The following types can't conform to LazySequenceProtocol because they aren't sufficiently lazy:

  • DropFirstSequence
  • DropWhileSequence

DropFirstSequence can't conform to LazySequenceProtocol because makeIterator() pre-emptively drops the first k elements due to performance reasons. For the latter type a lazy implementation already exists.

The following Sequences already conform to LazySequenceProtocol and require no modifications:

  • LazyDropWhileSequence
  • LazyFilterSequence
  • LazyMapSequence
  • LazyPrefixWhileSequence
  • LazySequence
  • ReversedCollection
  • Slice

The following Sequences can conform to LazySequenceProtocol:

  • LazyFilterSequence.Iterator
  • LazyPrefixWhileSequence.Iterator
  • LazyMapSequence.Iterator

The following Sequences can conform to LazySequenceProtocol on the condition that Base conforms to LazySequenceProtocol:

  • EnumeratedSequence
  • EnumeratedSequence.Iterator
  • FlattenSequence
  • FlattenSequence.Iterator
  • IteratorSequence
  • JoinedSequence
  • PrefixSequence
  • ReversedCollection.Iterator

The conformance of FlattenSequence to LazySequenceProtocol means we can remove LazySequence from the return types of joined() and flatMap(_:) on LazySequenceProtocol. The old implementations can be deprecated.

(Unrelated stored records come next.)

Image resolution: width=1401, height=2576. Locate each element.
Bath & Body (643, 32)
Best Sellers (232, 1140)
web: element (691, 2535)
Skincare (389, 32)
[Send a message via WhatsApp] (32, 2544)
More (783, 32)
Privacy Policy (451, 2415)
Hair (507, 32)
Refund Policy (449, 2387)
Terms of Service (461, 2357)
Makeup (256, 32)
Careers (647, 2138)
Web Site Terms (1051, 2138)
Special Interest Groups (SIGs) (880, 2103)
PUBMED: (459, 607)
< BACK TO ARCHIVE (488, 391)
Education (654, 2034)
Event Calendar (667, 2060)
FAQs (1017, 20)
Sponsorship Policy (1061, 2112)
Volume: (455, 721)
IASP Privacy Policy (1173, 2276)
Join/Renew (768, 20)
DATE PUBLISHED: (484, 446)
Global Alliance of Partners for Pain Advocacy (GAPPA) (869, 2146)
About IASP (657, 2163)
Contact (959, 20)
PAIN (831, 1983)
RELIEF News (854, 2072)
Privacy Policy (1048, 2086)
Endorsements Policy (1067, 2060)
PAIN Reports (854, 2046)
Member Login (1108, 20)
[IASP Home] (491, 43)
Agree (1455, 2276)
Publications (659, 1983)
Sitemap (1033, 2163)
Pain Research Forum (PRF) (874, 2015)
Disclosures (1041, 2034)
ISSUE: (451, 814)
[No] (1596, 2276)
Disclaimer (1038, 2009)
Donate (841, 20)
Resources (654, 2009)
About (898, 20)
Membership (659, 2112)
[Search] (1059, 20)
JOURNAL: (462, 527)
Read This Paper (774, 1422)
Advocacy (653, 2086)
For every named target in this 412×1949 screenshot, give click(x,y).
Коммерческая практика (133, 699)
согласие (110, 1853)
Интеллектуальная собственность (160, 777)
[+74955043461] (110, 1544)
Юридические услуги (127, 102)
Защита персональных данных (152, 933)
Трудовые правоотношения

It also requires the explicit declaration of FlattenCollection.SubSequence.

The following Sequences can conform to LazySequenceProtocol on the condition that Elements conforms to LazySequenceProtocol:

  • DefaultIndices
  • IndexingIterator

Finally, Zip2Sequence can conform to LazySequenceProtocol on the condition that Sequence1 and Sequence2 conform to LazySequenceProtocol.

Then, for those inherited members from Sequence that still don't contain a lazy implementation on LazySequenceProtocol, overloads and types (conforming to LazySequenceProtocol and conventionally prefixed with Lazy) can be introduced:

  • dropFirst(_:) (LazyDropFirstSequence)
  • dropLast(_:) (LazyDropLastSequence)
  • reversed() (LazyReversedSequence)
  • shuffled() / shuffled(using:) (LazyShuffledSequence)
  • sorted() / sorted(by:) (LazySortedSequence)
  • split(maxSplits:omittingEmptySubsequences:isSeparator:) / split(separator:maxSplits:omittingEmptySubsequences:) (LazySplitSequence)
  • suffix(_:) (LazySuffixSequence)

But before I do any further work I want to gauge if this is the right direction to take so I can determine the scope of the proposal.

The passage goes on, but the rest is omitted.